The only other woman was Deedee Plant. Ivy was not old enough to remember when any of Deedee’s television series had been on the air in real time, but she’d seen all of them anyway. The Family Tree, that was one of them, about a family whose last name was Tree and there were seven children. Everybody had terribly serious teenaged problems, like whether people liked them or what they were going to do if they didn’t get a date for the prom.

Deedee Plant was leaning in and staring. “Is that a real tattoo on your neck,” she said, “or one of those temporary ones?”

“It’s a real one,” Ivy said.

“Do you have a lot of those,” Deedee asked, “you know, all over your body?”

“I have a few,” Ivy said.

“Where?” Sheila asked.

“Well,” Ivy said, “I’ve got one in the small of my back that’s a picture of the one ring that binds them . . .”

“Star Wars,” Sheila said.

“Lord of the Rings,” Ivy said. “It’s J. R. R. Tolkien. He’s—”

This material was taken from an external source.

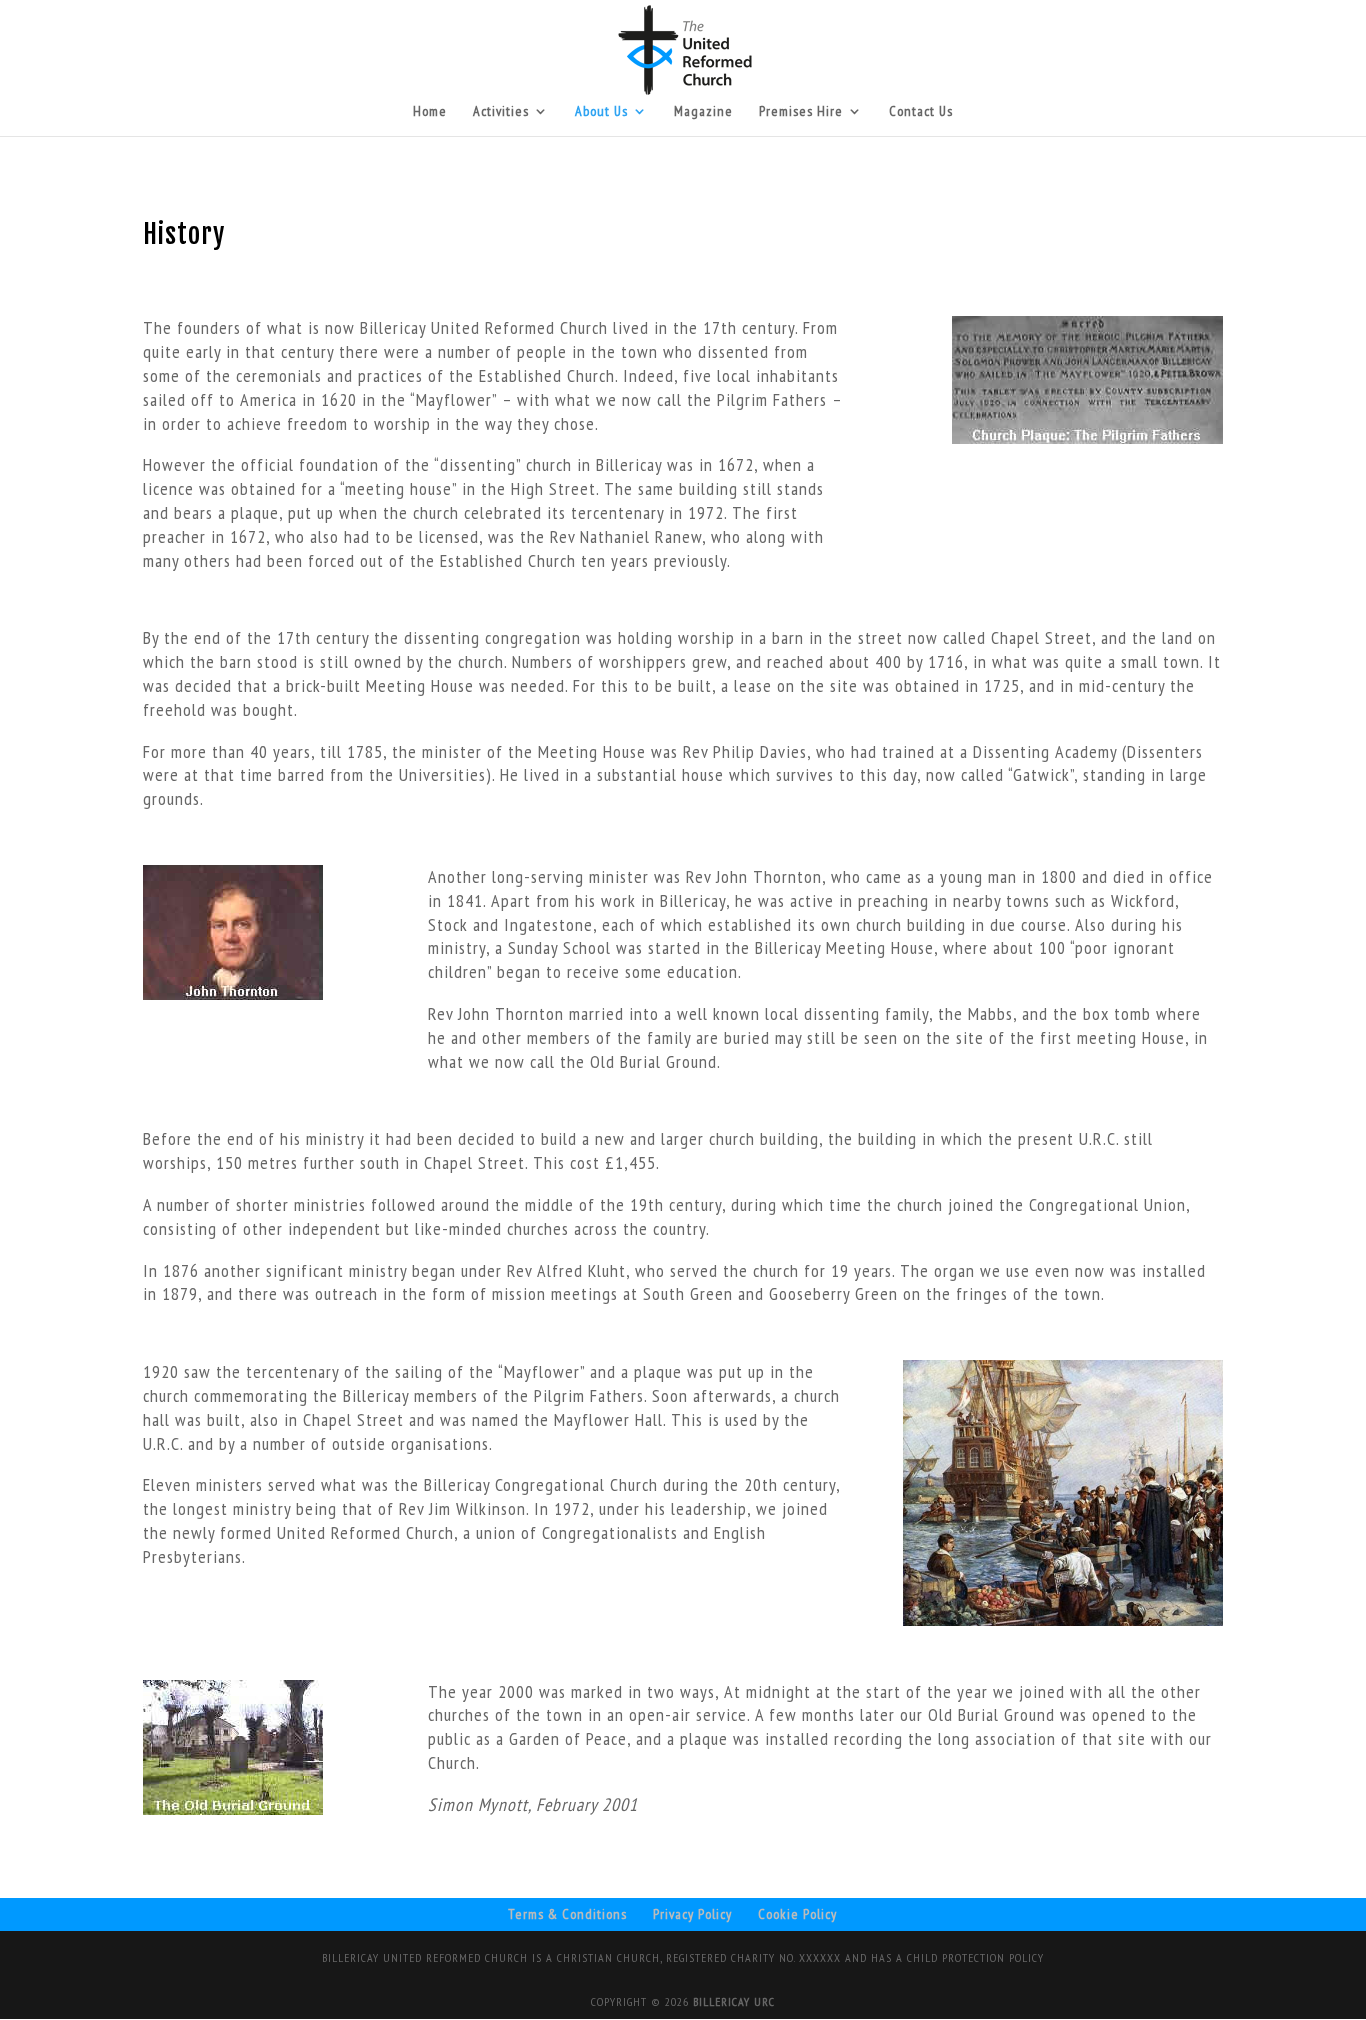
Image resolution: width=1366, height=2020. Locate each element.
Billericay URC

“Where are you from?” Sheila asked.

They weren’t really like questions anymore. They were more like demands. It was very stuffy in here, and very hot. Ivy thought she was sweating. She knew she was having trouble trying to breathe.

“I’m from Dallas,” she said.

Suddenly, Sheila Dunham was leaning so far forward, she was nearly climbing over the table.

“Dallas,” she said. “That’s where they tried to kill Kennedy. They did kill Kennedy. He died. I’ve seen the pictures. Are you a racist?”

“Excuse me?”

“That’s what they’ve got down there in Dallas,” Sheila said. “Racists. That’s why they killed Kennedy. They didn’t like it that he gave all those rights to black people. Are you a racist? Do you think racists should be superstars?”